Add a function splitting pass to LLVM which extracts cold regions into their own functions

Tobias,

Thanks for taking the time to summarize all this. It's a great writeup. I'm moving the thread to llvm-dev. My responses below.

First of all some information about the RegionInfo pass:

=======================================================================
The very first paper I was looking at, when implementing it was "The Program Structure Tree: Computing Control Regions in Linear Time (1994)". Nadav already mentioned this and it is also mentioned in the "RegionInfo.h" file.

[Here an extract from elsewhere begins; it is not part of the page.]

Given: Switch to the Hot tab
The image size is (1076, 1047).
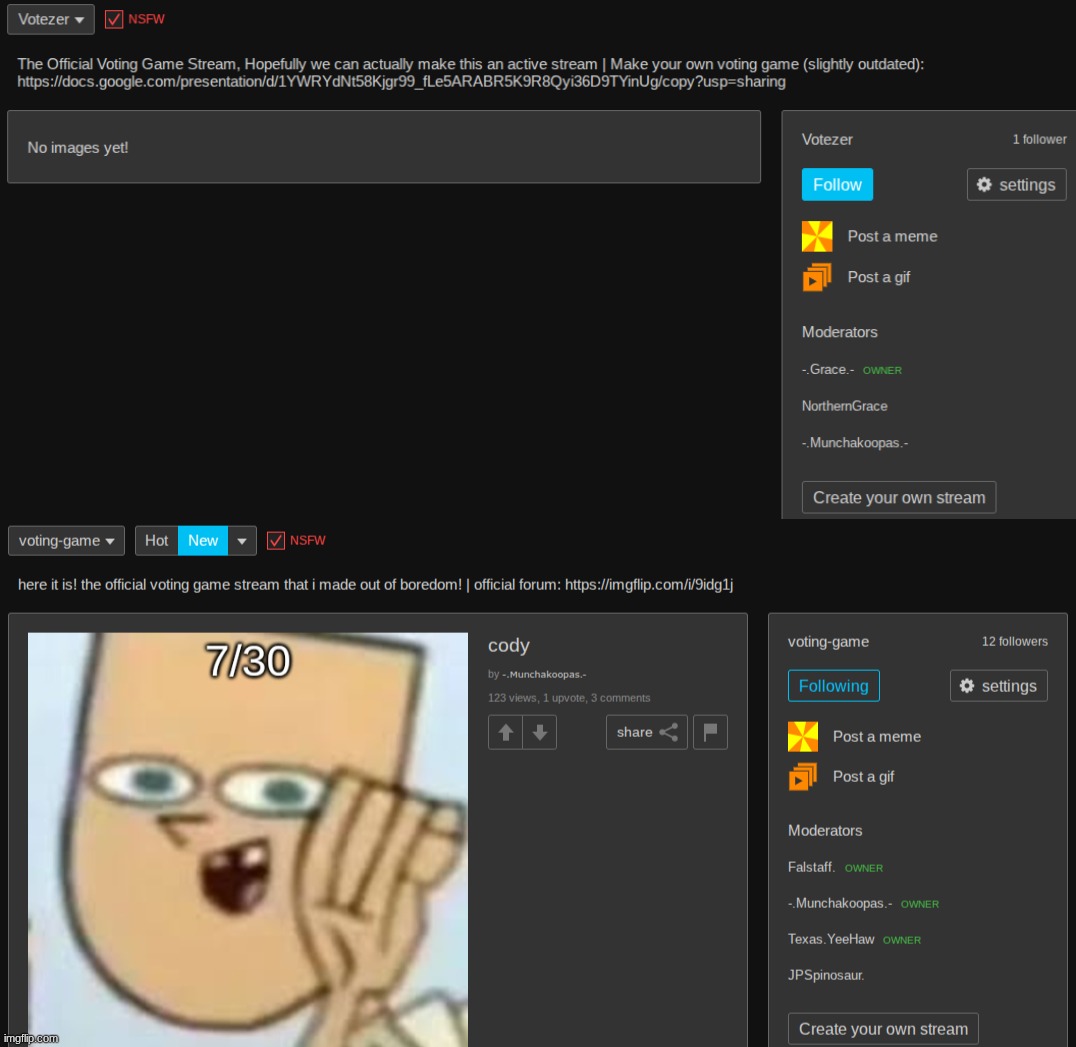Looking at the screenshot, I should pyautogui.click(x=157, y=541).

The algorithm described in this paper is very easy to implement. However, it only calculates SESE regions, where SESE means a region with a single entry and a single exit _edge_. The word _edge_ is here very important, as the algorithm misses a lot of regions that could easily be transformed to a SESE _edge_ region, but that are no SESE _edge_ regions.

Have a look at:

opt -view-regions-only -only-simple-regions test/Analysis/RegionInfo/condition_complicated.ll

All regions in this examples would not be detected by the first algorithm, because they have both multiple entry and multiple exit edges. However, transforming them to regions with a single entry and a single exit _edge_ is simple. We call regions that are not single entry single exit edge regions, but can easily transformed to such regions 'refined' regions. Simple single entry singe exit _edge_ regions are called 'simple'.

For my work on Polly, I wanted to detect both 'simple' and 'refined' regions. The paper 'The Refined Process Structure Tree - Jussi Vanhatalo, Hagen Voelyer, Jana Koehler - 2009' describes an algorithm how to detect such regions in linear time. However, unfortunately, the proposed algorithm is complex to implement (and I am not convinced it is fast in the common cases).

At that point I started an IRC discussion about what to do and Chris
suggested to look for an dominance information based algorithm. I did what he said and came up with the existing algorithm, which is, due to taking advantage of dominance information, rather simple. Unfortunately, I think I misunderstood Chris, as I later realized he did not want me to use the DominanceFrontier analysis, but just the normal DominatorTree.

So why did I not change the algorithm and remove the use of DominanceFrontier? There are two reasons:

1) It was and is not obvious for me how to do so

I did some analysis on SPEC and polyhedron.com and there are 3-8 times more 'refined' regions than 'simple' regions [1]. For the use in Polly, I wanted to retain the ability to optimize 'refined' regions.

Unfortunately, until today I was not aware of an algorithm that has linear complexity, is in practice fast and can calculate 'refined' regions.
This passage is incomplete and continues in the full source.